_Work to complete_
Lay out the rows from the line with "Open the Forest" to the line with "Looking at the" as a numbered list, omitting blank lines.

_Dataset excerpt_

* * * * * * *

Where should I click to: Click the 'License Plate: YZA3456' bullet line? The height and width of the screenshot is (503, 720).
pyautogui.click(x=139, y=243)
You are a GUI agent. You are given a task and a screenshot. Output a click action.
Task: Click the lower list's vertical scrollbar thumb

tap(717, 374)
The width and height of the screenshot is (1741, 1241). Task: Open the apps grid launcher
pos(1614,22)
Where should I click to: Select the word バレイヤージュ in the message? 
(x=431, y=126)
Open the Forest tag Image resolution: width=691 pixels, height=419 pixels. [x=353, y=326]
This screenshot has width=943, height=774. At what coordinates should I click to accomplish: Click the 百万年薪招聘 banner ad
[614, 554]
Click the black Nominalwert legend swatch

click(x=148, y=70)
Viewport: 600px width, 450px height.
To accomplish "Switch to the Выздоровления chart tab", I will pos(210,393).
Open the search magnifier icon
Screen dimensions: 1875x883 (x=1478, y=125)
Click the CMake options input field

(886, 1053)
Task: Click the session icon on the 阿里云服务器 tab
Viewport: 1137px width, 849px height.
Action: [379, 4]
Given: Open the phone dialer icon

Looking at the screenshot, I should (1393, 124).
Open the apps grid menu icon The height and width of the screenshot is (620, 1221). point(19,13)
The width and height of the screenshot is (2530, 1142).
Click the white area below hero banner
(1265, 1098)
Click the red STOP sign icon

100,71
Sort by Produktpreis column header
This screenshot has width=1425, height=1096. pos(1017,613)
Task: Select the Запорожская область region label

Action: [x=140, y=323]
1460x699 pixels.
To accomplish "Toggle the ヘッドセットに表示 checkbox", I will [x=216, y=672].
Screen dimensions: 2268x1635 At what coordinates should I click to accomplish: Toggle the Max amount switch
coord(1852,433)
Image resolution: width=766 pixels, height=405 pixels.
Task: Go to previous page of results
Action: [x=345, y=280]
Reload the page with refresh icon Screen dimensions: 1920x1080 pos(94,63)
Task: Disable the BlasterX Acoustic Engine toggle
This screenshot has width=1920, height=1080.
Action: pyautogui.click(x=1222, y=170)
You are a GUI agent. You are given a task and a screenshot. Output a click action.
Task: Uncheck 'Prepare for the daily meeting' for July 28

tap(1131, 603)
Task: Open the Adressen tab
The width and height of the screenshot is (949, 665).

* * * * * * *

_Written reply_
1. Open the Forest tag Image resolution: width=691 pixels, height=419 pixels. [x=353, y=326]
2. This screenshot has width=943, height=774. At what coordinates should I click to accomplish: Click the 百万年薪招聘 banner ad
3. [614, 554]
4. Click the black Nominalwert legend swatch
5. click(x=148, y=70)
6. Viewport: 600px width, 450px height.
7. To accomplish "Switch to the Выздоровления chart tab", I will pos(210,393).
8. Open the search magnifier icon
9. Screen dimensions: 1875x883 (x=1478, y=125)
10. Click the CMake options input field
11. (886, 1053)
12. Task: Click the session icon on the 阿里云服务器 tab
13. Viewport: 1137px width, 849px height.
14. Action: [379, 4]
15. Given: Open the phone dialer icon
16. Looking at the screenshot, I should (1393, 124).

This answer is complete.